You are asked to copy the entire listing exactly, apart from its pictures.
BEGIN
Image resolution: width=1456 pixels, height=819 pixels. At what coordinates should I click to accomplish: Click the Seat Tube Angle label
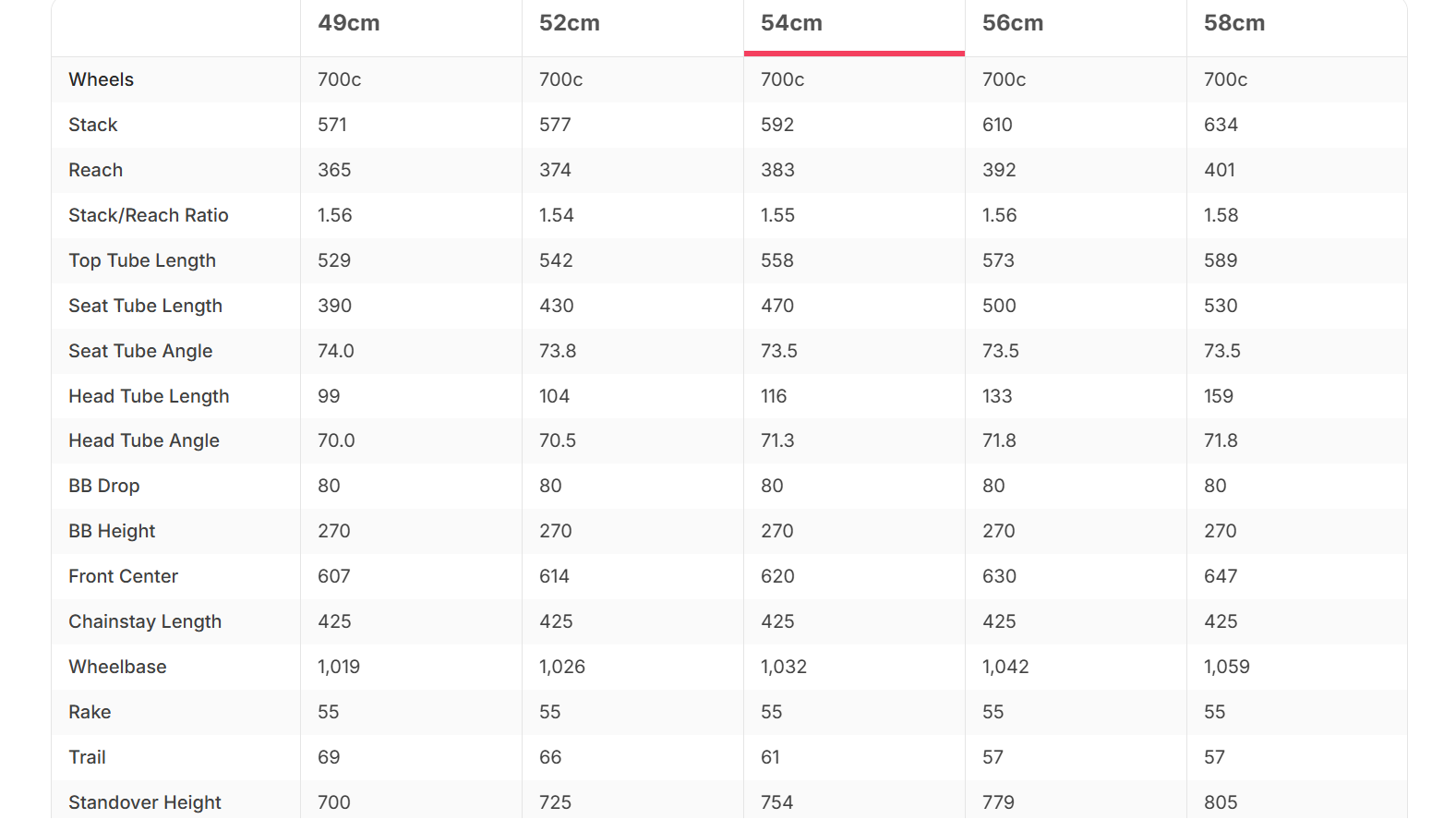click(140, 351)
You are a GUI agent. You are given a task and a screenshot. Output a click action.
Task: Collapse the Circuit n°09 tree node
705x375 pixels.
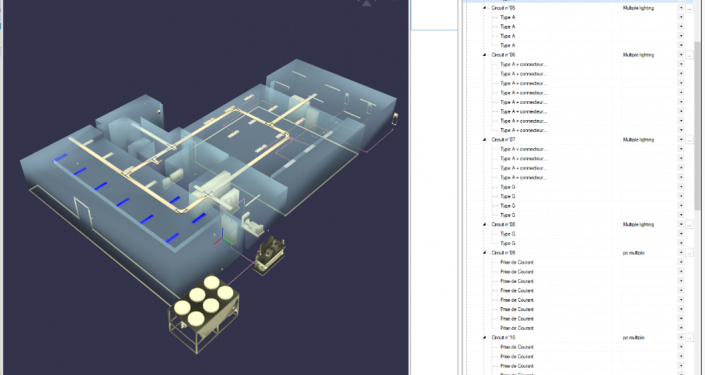485,253
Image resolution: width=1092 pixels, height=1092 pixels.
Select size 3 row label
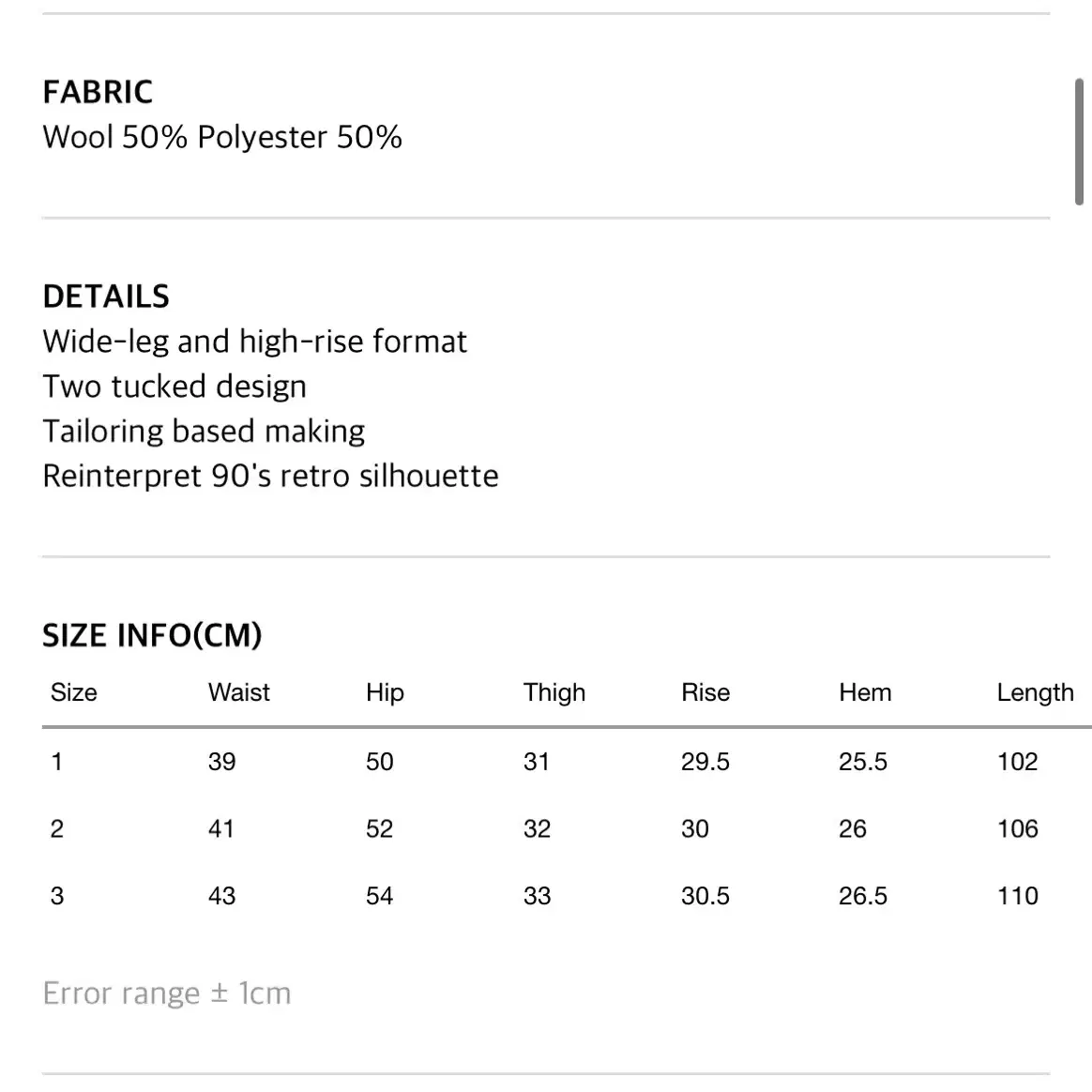click(x=57, y=896)
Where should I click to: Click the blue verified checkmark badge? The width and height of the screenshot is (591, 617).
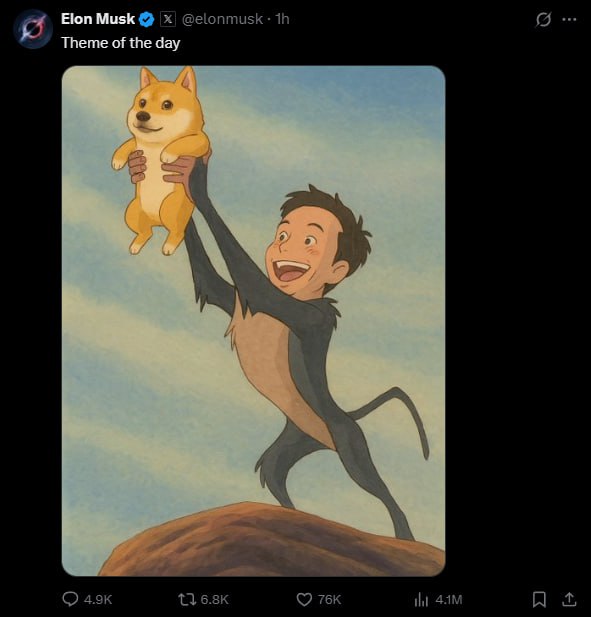click(x=147, y=19)
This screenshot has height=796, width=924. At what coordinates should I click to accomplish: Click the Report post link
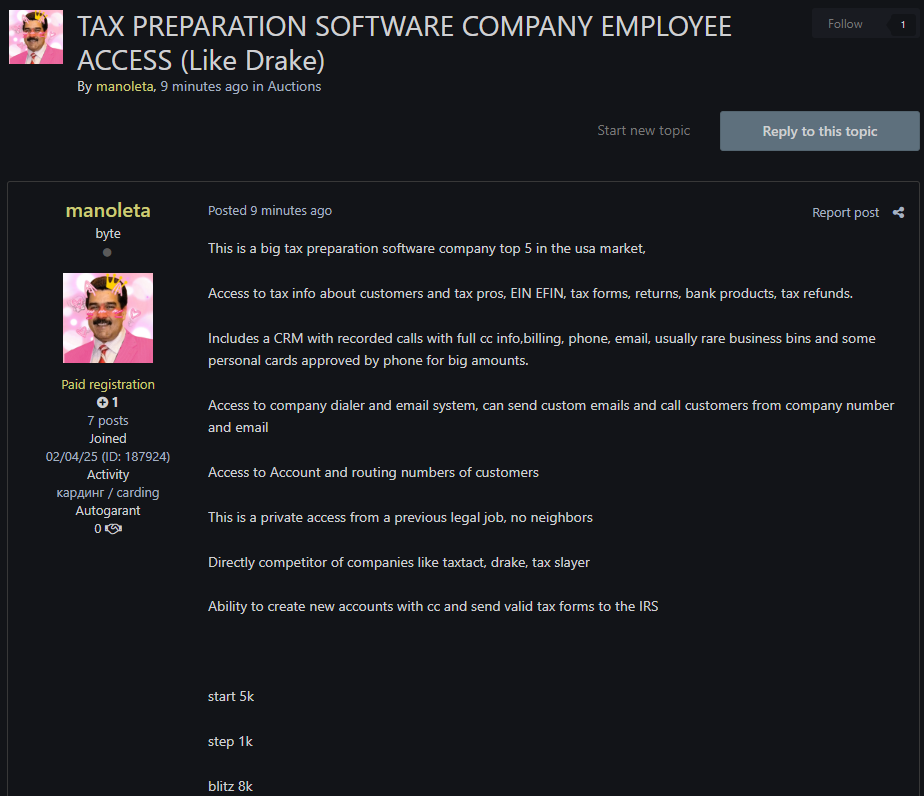click(x=845, y=212)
END
*Answer box*.
Image resolution: width=1456 pixels, height=819 pixels. At what coordinates should I click to accomplish: Click the Seat Tube Angle label
click(140, 351)
You are a GUI agent. You are given a task and a screenshot. Output a click action.
Task: Collapse the Circuit n°09 tree node
705x375 pixels.
485,253
Image resolution: width=1092 pixels, height=1092 pixels.
Select size 3 row label
click(x=57, y=896)
Where should I click to: Click the blue verified checkmark badge? The width and height of the screenshot is (591, 617).
click(x=147, y=19)
This screenshot has height=796, width=924. At what coordinates should I click to accomplish: Click the Report post link
click(x=845, y=212)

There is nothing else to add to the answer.